PASSAGE FOR REVIEW
Abstract
Numerous strategies are under development for the correction of deleterious effects of mutations in muscular dystrophies, and these strategies must be validated in compelling models. Cellular models seem straightforward to set up; however, the proliferative capacity of muscle cells isolated from dystrophic patients is limited, and in addition it is difficult to envisage the use of large muscle biopsies from patients to obtain enough cells for ex vivo assessments. To overcome these problems, we have devised a strategy to obtain, from a patient with Duchenne muscular dystrophy (DMD), an inexhaustible source of myogenic progenitor cells with a deletion of exons 49 and 50 in the dystrophin gene. Starting material consisted of dermal fibroblasts isolated from a skin biopsy taken in a noninvasive way. These fibroblasts were first immortalized by telomerase gene transfer. Subsequent cell lines were converted into myogenic cells by means of a lentiviral vector encoding an inducible MyoD construct. Before myogenic induction, engineered DMD fibroblasts were able to proliferate infinitely. Under induction conditions, they were converted into myogenic cells, which differentiated into large multinucleated myotubes. We used these DMD fibroblast cell lines to assess dystrophin rescue by using engineered U7 small nuclear RNAs harboring antisense sequences required to restore an in-frame dystrophin mRNA by skipping exon 51. Further molecular analyses showed dystrophin rescue ex vivo as well as in vivo after engrafting of treated cells into regenerating muscles in immunodeficient mice.
Introduction
The development of new therapies for muscular dystrophies has reached a new momentum and a number of new strategies have been developed to correct the deleterious effects of the mutations. While gene therapy has focused primarily on gene replacement, alternative approaches targeting RNA have emerged, either to downregulate gene transcription or to modulate the processing of target pre-mRNA transcripts, such as in the exon-skipping approach (Goyenvalle et al., 2004; van Deutekom et al., 2007). Pharmacological approaches using specific drugs also provide potential therapeutic avenues as shown by a report using the drug PTC124 (Ataluren), which promotes readthrough of nonsense mutations (Welch et al., 2007).
All these therapeutic strategies need to be validated in animal or cellular models. Mice with spontaneous mutations that mimic the human muscle disorders are rare and the sequences of interest are often different from those found in the human disease. Transgenic mice expressing the human mutations can also be made and used to validate strategies, although the mutation and/or the mutated mRNA remain in a murine context. Several transgenic mice have now been developed to investigate the physiopathology of different human muscular dystrophies. However, such models do not exist yet for every mutation, particularly for diseases such as Duchenne muscular dystrophy (DMD), for which numerous mutations have been described (Deburgrave et al., 2007).

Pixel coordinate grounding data

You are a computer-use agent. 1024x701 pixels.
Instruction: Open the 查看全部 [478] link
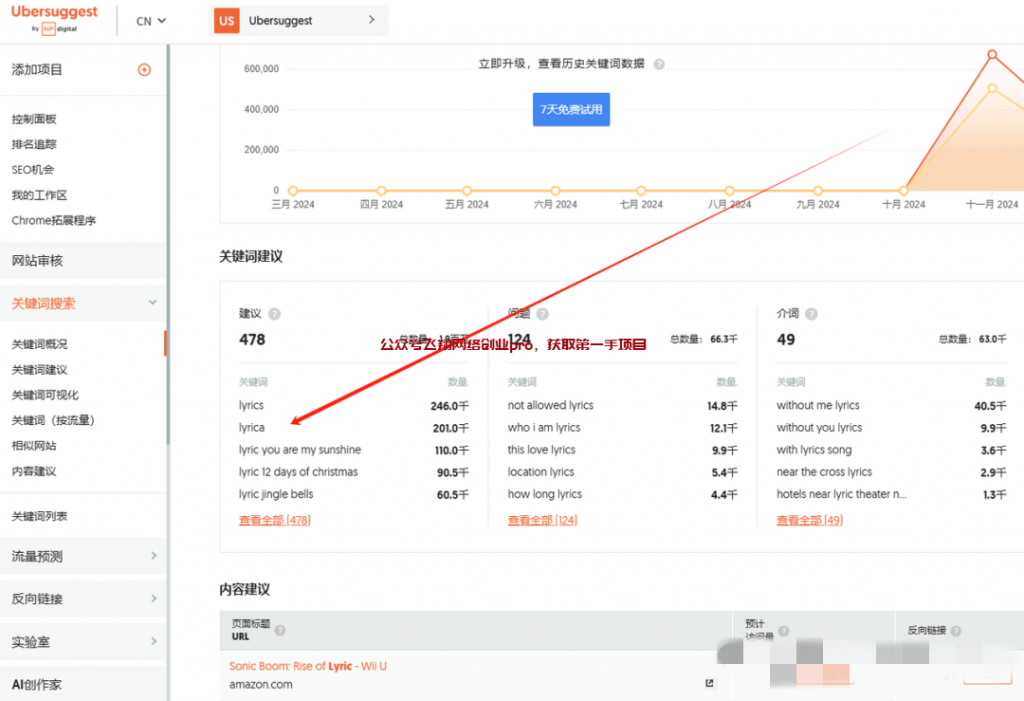[274, 519]
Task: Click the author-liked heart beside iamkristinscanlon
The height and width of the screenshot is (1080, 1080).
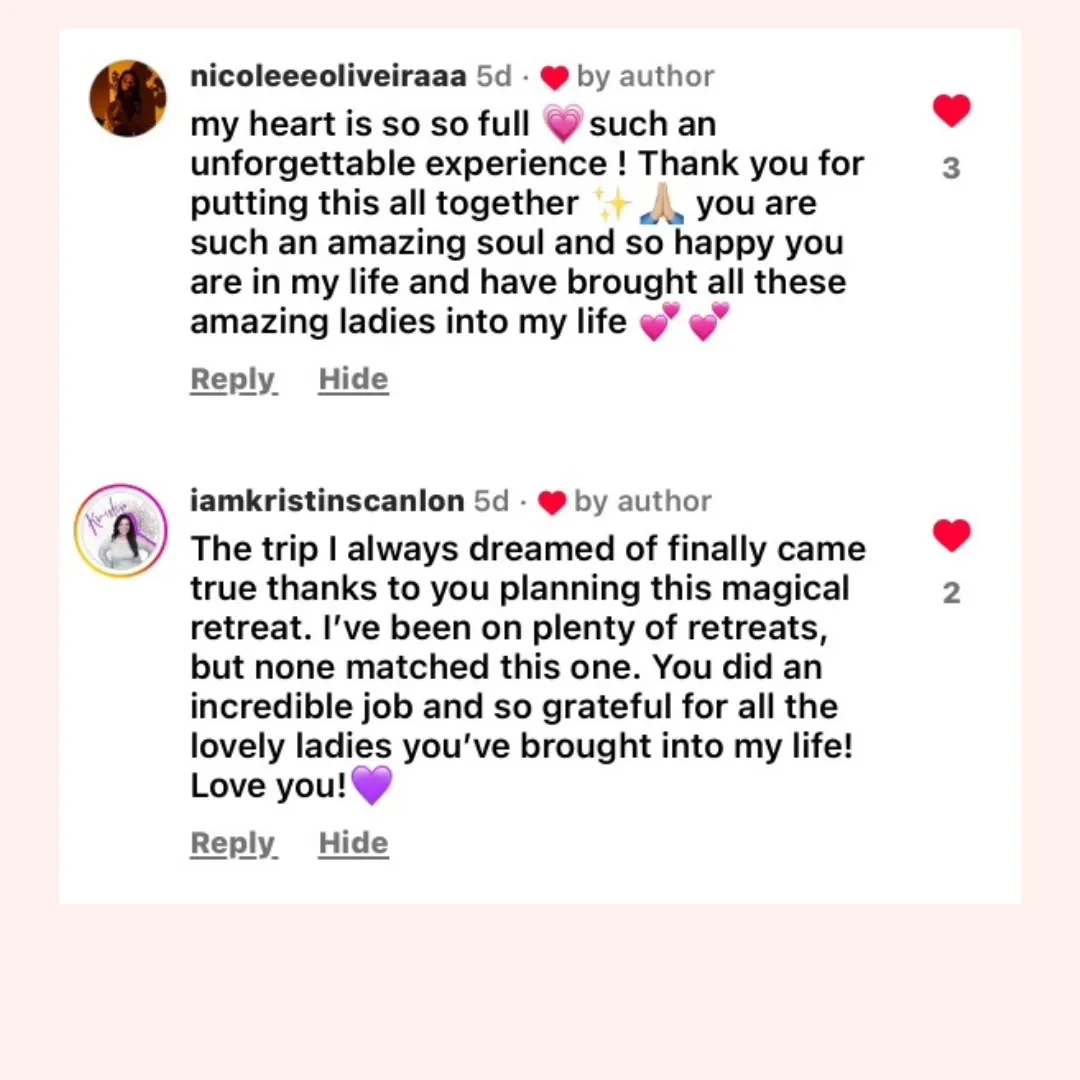Action: [x=552, y=502]
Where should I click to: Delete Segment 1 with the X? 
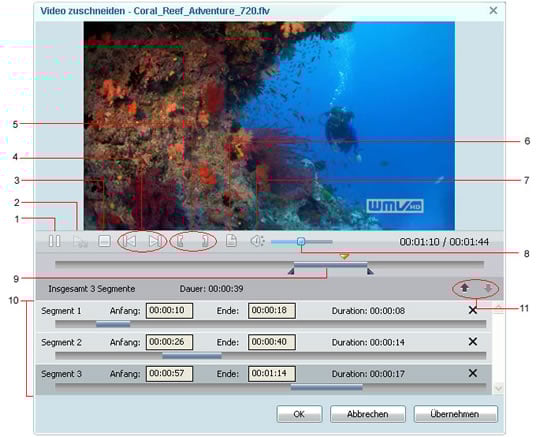tap(473, 310)
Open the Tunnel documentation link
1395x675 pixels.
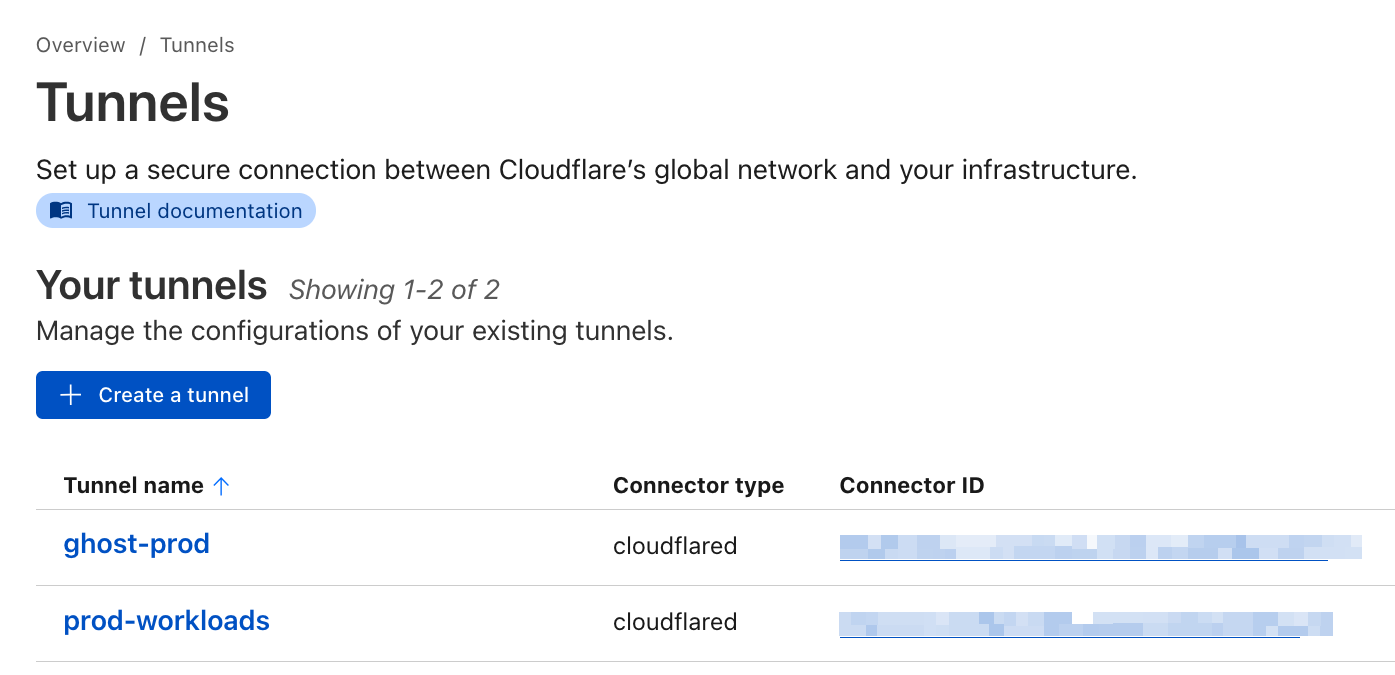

QUESTIONS
(a) According to the Duchenne muscular dystrophy text, which exons are deleted from the dystrophin gene in the patient's cells?
(b) Reproduce the Duchenne muscular dystrophy text word for word, everything from "All these therapeutic" down to "(Deburgrave et al., 2007).".

SOLUTIONS BY TASK
(a) Exons 49 and 50.

(b)
All these therapeutic strategies need to be validated in animal or cellular models. Mice with spontaneous mutations that mimic the human muscle disorders are rare and the sequences of interest are often different from those found in the human disease. Transgenic mice expressing the human mutations can also be made and used to validate strategies, although the mutation and/or the mutated mRNA remain in a murine context. Several transgenic mice have now been developed to investigate the physiopathology of different human muscular dystrophies. However, such models do not exist yet for every mutation, particularly for diseases such as Duchenne muscular dystrophy (DMD), for which numerous mutations have been described (Deburgrave et al., 2007).